Come sempre accade nella produzione narrativa di Silvana Grasso, dall’ esordio con Nebbie di ddraunàra ed in modo via via più avvertito e consapevole con Il bastardo di Mautàna, L’albero di Giuda, sino alla Pupa di zucchero, la scrittura si carica di intensità interpretativa, di esibito spessore sperimentale somatizzando in un tessuto sintattico e linguistico dalla fitta tramatura dialettale, innervata di ascendenze classiche, sensazioni, colori, immagini sino alla più minuta venatura dei moti interiori, dalle sinuosità evocative alle virulente virate espressionistiche.

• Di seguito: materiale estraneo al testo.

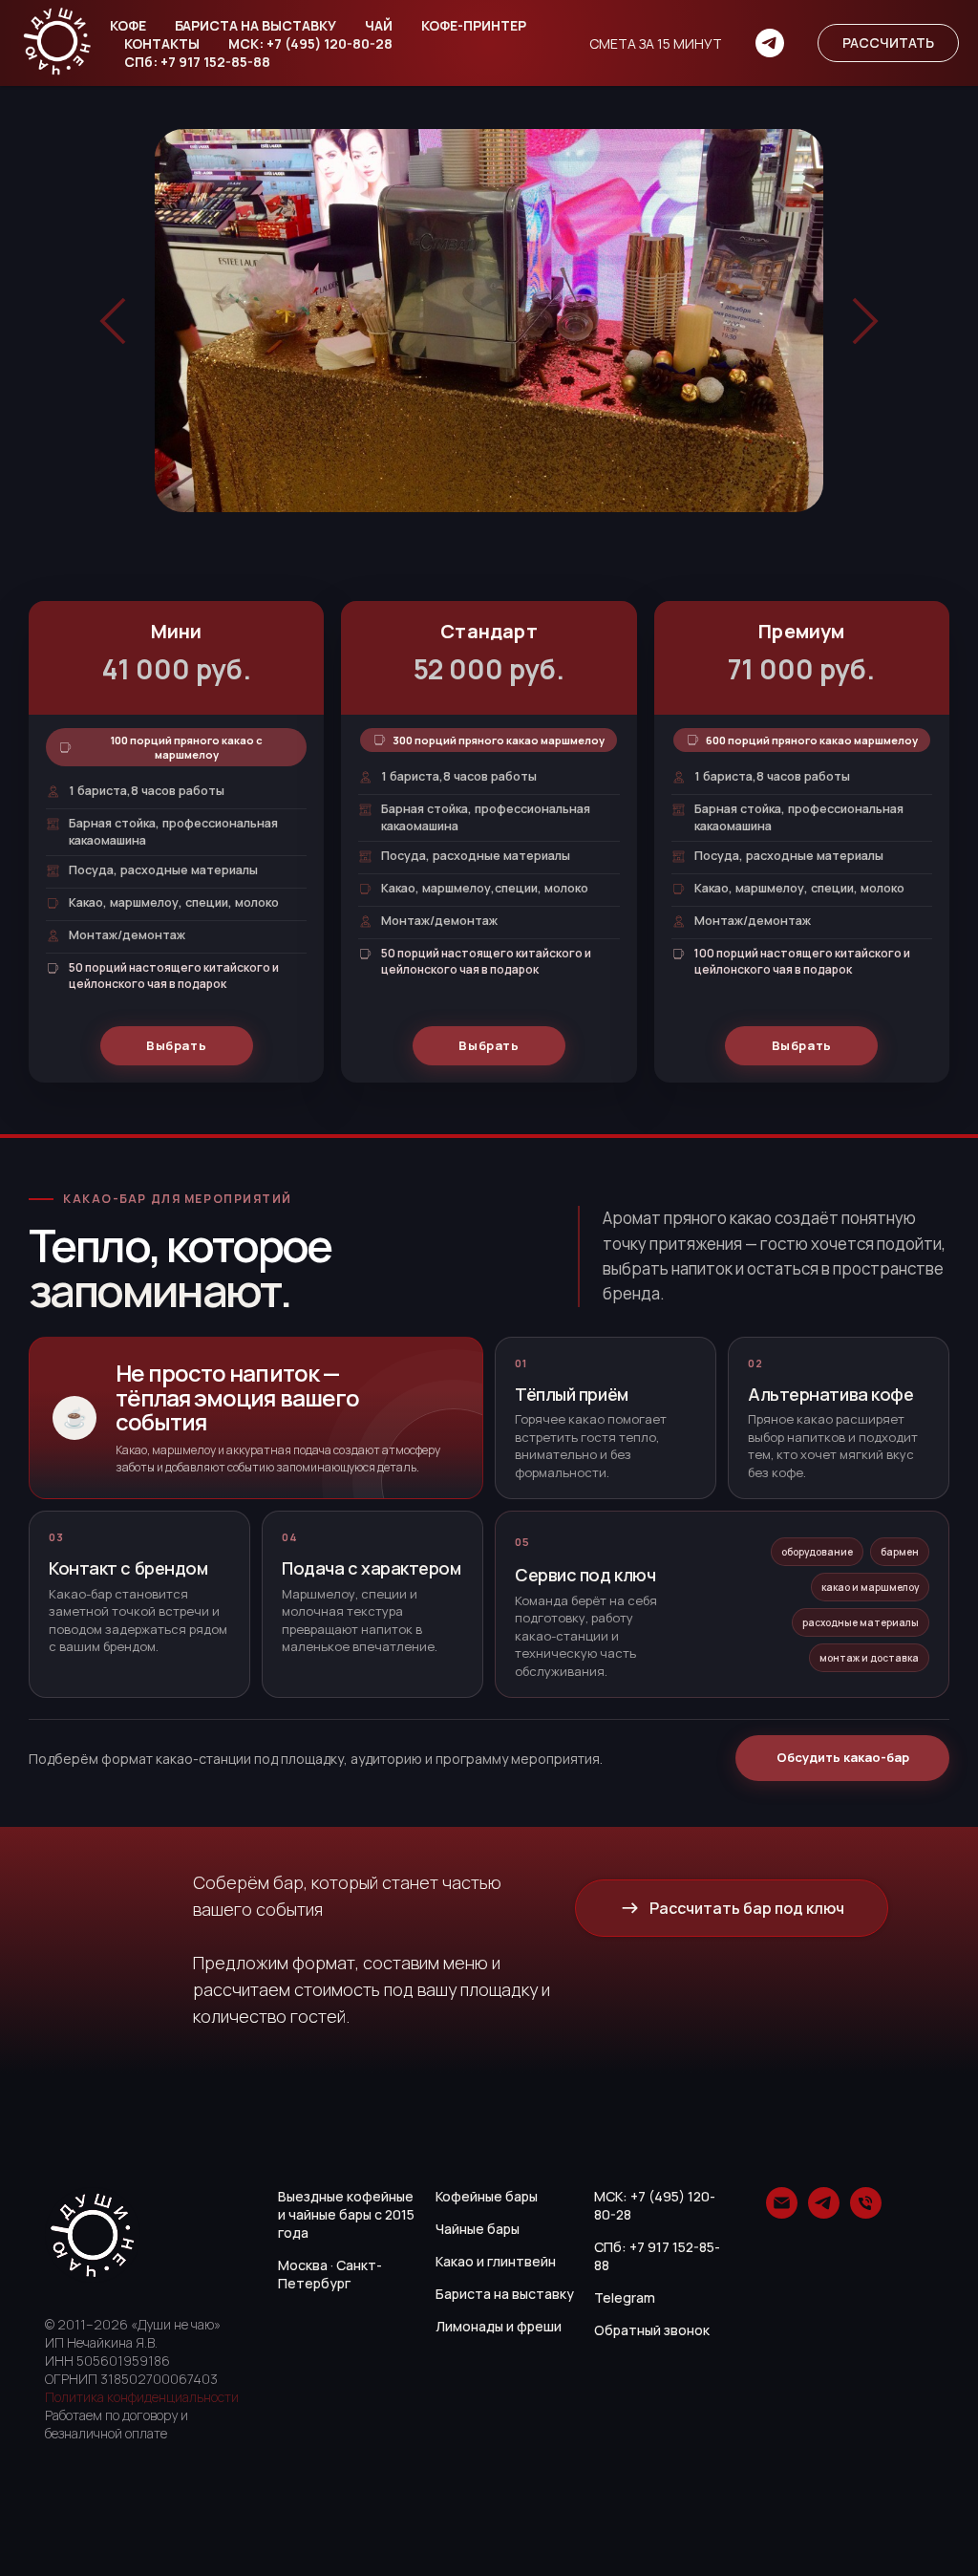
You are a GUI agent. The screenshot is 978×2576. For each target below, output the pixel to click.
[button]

Ogni pagina di Disio, soprattutto laddove le vicende si radicano nel cuore della Sicilia ancestrale, nella selvatichezza stregata degli scenari naturali, si gonfia di rigoglio lessicale funambolico nelle iuncturae inedite, nell’esaltazione degli effetti di affabulazione fonica, allitterazioni, assonanze, iterazioni ritmiche in un groviglio inestricabile di aulico e prosaico:

"Tutt’intorno un serbaggiume di limoni e papaveri zingari tra la furia dell’erba, uno svenarsi d’acque in canaloni che allattavano cavoli cucùzze e lumìe, squarciando come lame di samurai la terra che aveva sete, sempre sete, e sucava acqua e fango e ne restava quartiàta ma integra, un gigantesco lievito di pane nero che al sole di mezzogiorno unchìava e squatrìava nelle sue carni d’effimera pasta. Sbuffi di trifoglio in ogni buca, in ogni crepa di muro, in ogni vagina di pozzo."

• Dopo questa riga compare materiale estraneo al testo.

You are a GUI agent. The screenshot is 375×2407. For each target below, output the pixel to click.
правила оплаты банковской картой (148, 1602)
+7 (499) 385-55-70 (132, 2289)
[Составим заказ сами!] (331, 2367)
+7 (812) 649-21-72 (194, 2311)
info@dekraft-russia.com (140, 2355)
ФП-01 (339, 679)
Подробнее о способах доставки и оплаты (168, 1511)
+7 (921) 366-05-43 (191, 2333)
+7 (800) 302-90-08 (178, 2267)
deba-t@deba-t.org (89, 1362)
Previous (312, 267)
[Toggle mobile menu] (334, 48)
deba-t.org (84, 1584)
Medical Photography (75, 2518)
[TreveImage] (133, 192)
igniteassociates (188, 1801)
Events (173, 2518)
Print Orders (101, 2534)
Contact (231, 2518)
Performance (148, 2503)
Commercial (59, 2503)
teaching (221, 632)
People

Altrove, quando la provocazione sociale cresce, l’oltranzismo stilistico si fa più sfrontato e le “escrescenze” tumorali dell’edilizia sanitaria ‘malata’ prendono corpo in metafore, neologismi, mescidazioni dialettali ardite:

"Di anno in anno pinnuliàvano, sminchiàvano o ramiàvano divisioni nuove e sofisticate […] orrendi fibromi in calcestruzzo gondolanti tra amputati o ingrassati arti in vetroresina, branchie e pinnàculi in cemento."

Più che nel prorompente empito di denuncia civile, la Sicilia di Silvana Grasso è in questa feracità ipertrofica della parola, nell’audacia trasgressiva che vuol fare della scrittura strumento di eversione ed insieme veicolo di rivalsa intellettuale.

Mito e storia, “necrosi” e “resurrezione” si contaminano e confliggono nella terra di Vulcano e Galatea dove può ancora “rinascere ogni cosa” se ancora ci ballano le Sirene, le notti di luna piena mentre all’orizzonte il “Cielo invagina nel Mare come un’aureola sulla testa d’un santo”.